Several risk factors play a role
High-risk groups of maternal mortality are teenagers, older women and women of Surinamese or Antillean descent. Probably intersectionality. This means that several risk factors are present at the same time, such as: poverty, a language barrier, health problems and/or an unplanned pregnancy. “In the future, we hope to find out how it is possible that these women, despite the fact that we have known for some time that they are more at risk, still lose out,” says Kallianidis.

Kallianidis used data collected by the Maternal Mortality and Morbidity Audit Committee for this study. This registers every death of a woman during pregnancy and up to and including 1 year after giving birth.

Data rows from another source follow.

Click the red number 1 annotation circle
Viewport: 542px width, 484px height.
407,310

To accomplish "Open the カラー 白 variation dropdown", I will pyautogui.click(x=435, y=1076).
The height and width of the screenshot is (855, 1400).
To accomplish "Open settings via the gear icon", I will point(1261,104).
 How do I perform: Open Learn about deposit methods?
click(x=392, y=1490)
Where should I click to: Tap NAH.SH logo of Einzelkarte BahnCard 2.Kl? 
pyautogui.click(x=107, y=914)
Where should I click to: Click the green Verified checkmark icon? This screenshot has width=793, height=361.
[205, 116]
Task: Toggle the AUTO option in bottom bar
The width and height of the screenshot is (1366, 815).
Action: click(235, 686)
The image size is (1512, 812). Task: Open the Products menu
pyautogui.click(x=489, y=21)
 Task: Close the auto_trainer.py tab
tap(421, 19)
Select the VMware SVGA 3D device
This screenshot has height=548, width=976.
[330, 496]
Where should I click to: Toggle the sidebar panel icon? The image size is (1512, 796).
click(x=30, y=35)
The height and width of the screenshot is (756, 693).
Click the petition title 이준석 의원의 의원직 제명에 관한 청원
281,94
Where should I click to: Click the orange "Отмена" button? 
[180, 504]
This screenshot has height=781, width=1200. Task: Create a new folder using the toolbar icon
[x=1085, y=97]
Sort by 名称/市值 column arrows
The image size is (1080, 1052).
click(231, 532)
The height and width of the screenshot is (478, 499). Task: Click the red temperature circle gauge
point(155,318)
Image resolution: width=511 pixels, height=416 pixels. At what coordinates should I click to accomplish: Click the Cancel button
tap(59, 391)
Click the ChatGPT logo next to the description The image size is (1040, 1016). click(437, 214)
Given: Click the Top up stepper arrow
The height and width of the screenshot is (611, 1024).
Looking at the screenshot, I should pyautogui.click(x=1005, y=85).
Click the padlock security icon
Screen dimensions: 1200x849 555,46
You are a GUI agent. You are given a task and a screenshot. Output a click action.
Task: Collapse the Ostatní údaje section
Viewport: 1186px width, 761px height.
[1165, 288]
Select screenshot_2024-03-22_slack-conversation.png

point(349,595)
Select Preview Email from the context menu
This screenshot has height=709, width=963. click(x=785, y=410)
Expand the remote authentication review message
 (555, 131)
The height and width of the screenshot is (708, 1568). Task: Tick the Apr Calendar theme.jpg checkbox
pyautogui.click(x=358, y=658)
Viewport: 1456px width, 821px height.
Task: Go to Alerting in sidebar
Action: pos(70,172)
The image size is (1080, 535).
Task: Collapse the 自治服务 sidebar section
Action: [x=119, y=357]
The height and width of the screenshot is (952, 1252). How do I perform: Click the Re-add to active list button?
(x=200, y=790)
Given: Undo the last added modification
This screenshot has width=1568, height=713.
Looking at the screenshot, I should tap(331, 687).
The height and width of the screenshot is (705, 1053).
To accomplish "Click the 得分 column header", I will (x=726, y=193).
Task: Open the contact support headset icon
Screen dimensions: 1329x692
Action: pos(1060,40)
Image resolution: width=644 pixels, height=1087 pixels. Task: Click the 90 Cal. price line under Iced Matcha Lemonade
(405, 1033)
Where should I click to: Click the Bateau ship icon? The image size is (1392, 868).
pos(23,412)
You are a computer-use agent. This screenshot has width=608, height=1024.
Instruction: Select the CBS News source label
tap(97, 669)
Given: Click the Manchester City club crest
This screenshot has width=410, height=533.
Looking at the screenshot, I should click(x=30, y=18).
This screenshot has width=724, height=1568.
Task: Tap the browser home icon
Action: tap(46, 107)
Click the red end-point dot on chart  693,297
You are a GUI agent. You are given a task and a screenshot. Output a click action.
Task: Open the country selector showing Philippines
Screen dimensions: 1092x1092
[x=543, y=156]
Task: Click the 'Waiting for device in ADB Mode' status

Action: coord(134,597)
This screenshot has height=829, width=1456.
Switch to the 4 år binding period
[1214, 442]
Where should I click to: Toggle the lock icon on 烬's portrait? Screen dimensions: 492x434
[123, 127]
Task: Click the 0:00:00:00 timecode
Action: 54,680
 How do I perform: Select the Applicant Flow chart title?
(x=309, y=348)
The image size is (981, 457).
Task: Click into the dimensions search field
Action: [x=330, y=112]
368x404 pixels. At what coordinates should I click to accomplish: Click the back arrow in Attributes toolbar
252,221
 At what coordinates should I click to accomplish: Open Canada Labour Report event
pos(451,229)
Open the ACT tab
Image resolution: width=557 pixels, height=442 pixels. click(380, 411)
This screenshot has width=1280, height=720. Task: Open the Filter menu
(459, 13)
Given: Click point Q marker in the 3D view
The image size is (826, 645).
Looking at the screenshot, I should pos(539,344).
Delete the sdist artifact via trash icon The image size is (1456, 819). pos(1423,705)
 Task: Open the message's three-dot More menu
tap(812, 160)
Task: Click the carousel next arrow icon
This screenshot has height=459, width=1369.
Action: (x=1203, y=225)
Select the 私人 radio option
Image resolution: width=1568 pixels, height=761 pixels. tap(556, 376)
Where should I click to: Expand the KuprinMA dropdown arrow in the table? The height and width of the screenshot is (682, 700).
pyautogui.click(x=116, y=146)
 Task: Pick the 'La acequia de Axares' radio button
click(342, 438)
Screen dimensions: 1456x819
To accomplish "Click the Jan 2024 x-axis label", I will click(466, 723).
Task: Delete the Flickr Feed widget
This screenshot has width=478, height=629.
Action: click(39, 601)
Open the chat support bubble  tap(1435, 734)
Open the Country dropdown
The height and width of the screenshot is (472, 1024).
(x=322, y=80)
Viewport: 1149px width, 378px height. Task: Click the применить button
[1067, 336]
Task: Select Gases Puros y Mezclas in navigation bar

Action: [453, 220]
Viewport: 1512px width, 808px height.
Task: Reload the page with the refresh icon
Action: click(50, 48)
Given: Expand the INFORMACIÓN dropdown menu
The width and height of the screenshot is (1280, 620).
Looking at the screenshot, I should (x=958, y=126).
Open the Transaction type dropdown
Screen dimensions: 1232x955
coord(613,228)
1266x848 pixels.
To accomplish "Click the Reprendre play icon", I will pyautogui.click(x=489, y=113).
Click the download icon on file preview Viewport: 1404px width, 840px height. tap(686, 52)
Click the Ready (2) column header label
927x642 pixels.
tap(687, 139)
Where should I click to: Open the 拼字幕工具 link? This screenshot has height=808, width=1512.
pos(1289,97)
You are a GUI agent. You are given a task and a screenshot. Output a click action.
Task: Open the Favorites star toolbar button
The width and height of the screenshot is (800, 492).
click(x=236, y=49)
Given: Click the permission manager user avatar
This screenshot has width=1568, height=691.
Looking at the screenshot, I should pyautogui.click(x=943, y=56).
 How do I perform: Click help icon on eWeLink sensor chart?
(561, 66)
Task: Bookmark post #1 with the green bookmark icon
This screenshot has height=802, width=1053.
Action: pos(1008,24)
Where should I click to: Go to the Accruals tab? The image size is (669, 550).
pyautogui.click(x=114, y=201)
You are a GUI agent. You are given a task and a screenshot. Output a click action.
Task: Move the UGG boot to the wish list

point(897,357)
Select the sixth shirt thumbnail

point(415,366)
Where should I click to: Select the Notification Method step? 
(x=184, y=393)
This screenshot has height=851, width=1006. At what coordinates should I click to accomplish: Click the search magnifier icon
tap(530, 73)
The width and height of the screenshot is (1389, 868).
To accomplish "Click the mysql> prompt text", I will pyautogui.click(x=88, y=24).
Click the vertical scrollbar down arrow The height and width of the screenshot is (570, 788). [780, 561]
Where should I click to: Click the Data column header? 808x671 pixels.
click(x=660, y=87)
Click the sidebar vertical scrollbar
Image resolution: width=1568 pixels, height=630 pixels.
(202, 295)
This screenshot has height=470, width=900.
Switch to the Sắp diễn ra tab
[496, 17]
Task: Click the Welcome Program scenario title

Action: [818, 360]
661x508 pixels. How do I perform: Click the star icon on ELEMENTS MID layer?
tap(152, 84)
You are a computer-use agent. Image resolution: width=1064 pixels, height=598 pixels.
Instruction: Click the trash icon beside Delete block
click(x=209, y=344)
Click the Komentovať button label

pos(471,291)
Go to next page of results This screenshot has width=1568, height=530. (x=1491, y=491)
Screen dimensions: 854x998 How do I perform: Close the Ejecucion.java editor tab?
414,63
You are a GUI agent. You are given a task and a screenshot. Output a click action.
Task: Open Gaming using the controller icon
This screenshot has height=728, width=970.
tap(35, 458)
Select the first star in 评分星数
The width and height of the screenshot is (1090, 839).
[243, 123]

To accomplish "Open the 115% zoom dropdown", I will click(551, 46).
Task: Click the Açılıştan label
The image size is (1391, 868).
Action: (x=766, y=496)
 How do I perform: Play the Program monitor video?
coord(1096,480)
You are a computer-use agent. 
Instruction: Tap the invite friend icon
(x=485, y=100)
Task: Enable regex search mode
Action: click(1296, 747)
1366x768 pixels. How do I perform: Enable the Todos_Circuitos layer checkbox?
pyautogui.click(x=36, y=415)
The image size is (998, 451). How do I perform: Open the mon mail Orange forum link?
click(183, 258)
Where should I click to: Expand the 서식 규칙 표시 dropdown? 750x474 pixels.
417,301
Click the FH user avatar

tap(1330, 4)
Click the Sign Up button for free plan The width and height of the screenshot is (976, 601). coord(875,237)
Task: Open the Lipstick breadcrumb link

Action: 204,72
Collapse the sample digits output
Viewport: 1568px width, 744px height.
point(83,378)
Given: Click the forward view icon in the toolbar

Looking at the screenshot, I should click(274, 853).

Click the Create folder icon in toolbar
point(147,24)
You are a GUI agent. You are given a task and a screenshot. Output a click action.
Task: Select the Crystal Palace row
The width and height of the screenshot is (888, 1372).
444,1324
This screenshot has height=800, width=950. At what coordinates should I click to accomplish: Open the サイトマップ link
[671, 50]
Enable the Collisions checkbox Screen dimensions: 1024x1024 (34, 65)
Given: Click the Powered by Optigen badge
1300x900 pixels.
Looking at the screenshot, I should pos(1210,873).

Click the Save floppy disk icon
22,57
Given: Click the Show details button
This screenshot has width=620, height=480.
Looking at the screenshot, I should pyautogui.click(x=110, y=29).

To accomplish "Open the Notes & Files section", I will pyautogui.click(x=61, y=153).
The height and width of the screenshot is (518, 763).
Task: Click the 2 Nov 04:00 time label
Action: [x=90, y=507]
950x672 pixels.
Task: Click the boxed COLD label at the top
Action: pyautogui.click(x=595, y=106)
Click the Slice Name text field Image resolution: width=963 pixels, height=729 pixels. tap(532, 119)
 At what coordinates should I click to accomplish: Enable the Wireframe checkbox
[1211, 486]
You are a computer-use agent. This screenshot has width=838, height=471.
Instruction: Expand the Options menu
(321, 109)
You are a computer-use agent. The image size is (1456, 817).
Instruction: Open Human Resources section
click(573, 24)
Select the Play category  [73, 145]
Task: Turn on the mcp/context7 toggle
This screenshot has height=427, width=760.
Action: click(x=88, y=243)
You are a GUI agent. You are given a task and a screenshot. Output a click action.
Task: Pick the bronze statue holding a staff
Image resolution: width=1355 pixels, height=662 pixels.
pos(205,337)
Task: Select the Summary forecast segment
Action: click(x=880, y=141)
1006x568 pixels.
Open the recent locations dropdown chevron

Uterine removal after cesarean section
In addition to insight into the frequency of maternal deaths, Kalliandis’ goal was to improve the care provided. “We looked specifically at hysterectomy. This is a last resort in case of very serious blood loss or serious infections during childbirth,” says the LUMC researcher. He compared the results from the Netherlands with those from 9 other European countries. “We saw that hysterectomy was more common in countries with a higher caesarean section rate. The results of this study emphasize that the short-term risks and complications of caesarean section should not be underestimated, especially with the knowledge that the number of caesarean sections worldwide has been rising rapidly for years,” says Kallianidis.

Improving care
The PhD student also saw that women are increasingly dying from non-pregnancy-related conditions, such as cardiovascular disease. These conditions develop or worsen during pregnancy. “It is therefore extremely important that all healthcare providers recognize this in time and treat it by working well together. The general practitioner, the obstetrician and the specialists in the hospital all have their own role in this, but together they form a team.”

Kallianidis hopes that his results will contribute to further reducing maternal mortality in the future. “More knowledge about the causes of maternal mortality is crucial to improve care for pregnant women.”